Extract provided:
His father, William Byrd I (1652-1704), emigrated from England in the late 1660s to inherit from his uncle a growing fur trade and some 3,000 acres of land on the Virginia frontier; he became very knowledgeable about the geography of the interior and a valuable negotiator with local Indian tribes. He married Mary Horsmanden Filmer, a member of the Cavalier elite who had fled Cromwell's England. The elder Byrd participated with Nathaniel Bacon in a rebellion against the royally appointed Governor William Berkeley, but ultimately Byrd ended up on Berkeley's side. He was elected to the House of Burgesses the next year and was appointed a member of the governor's Council in 1682.

Raw data:

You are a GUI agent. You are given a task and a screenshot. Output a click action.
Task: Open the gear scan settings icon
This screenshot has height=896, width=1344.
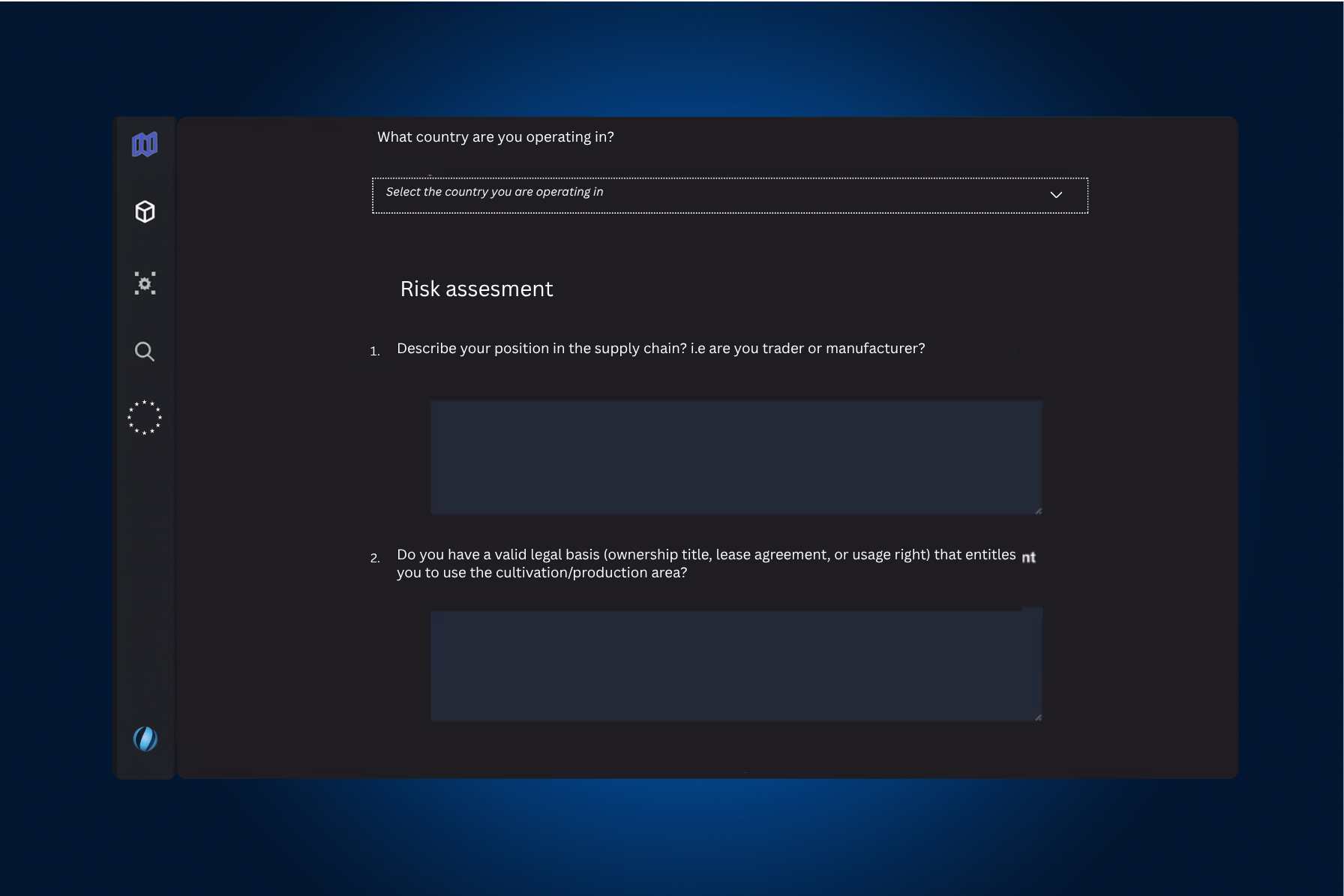[x=145, y=283]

Problems to work on:
**1)** From the passage about William Byrd I, repeat word for word the stretch that opens with "His father, William" and closes with "Council in 1682.".
**2)** Answer these from the passage about William Byrd I:
(a) Roughly how many acres of land did he come to inherit from his uncle?
(b) Whom did he marry?
(c) In what year was he appointed to the governor's Council?

Outputs for the tasks:
**1)**
His father, William Byrd I (1652-1704), emigrated from England in the late 1660s to inherit from his uncle a growing fur trade and some 3,000 acres of land on the Virginia frontier; he became very knowledgeable about the geography of the interior and a valuable negotiator with local Indian tribes. He married Mary Horsmanden Filmer, a member of the Cavalier elite who had fled Cromwell's England. The elder Byrd participated with Nathaniel Bacon in a rebellion against the royally appointed Governor William Berkeley, but ultimately Byrd ended up on Berkeley's side. He was elected to the House of Burgesses the next year and was appointed a member of the governor's Council in 1682.

**2)**
(a) Some 3,000 acres.
(b) Mary Horsmanden Filmer.
(c) 1682.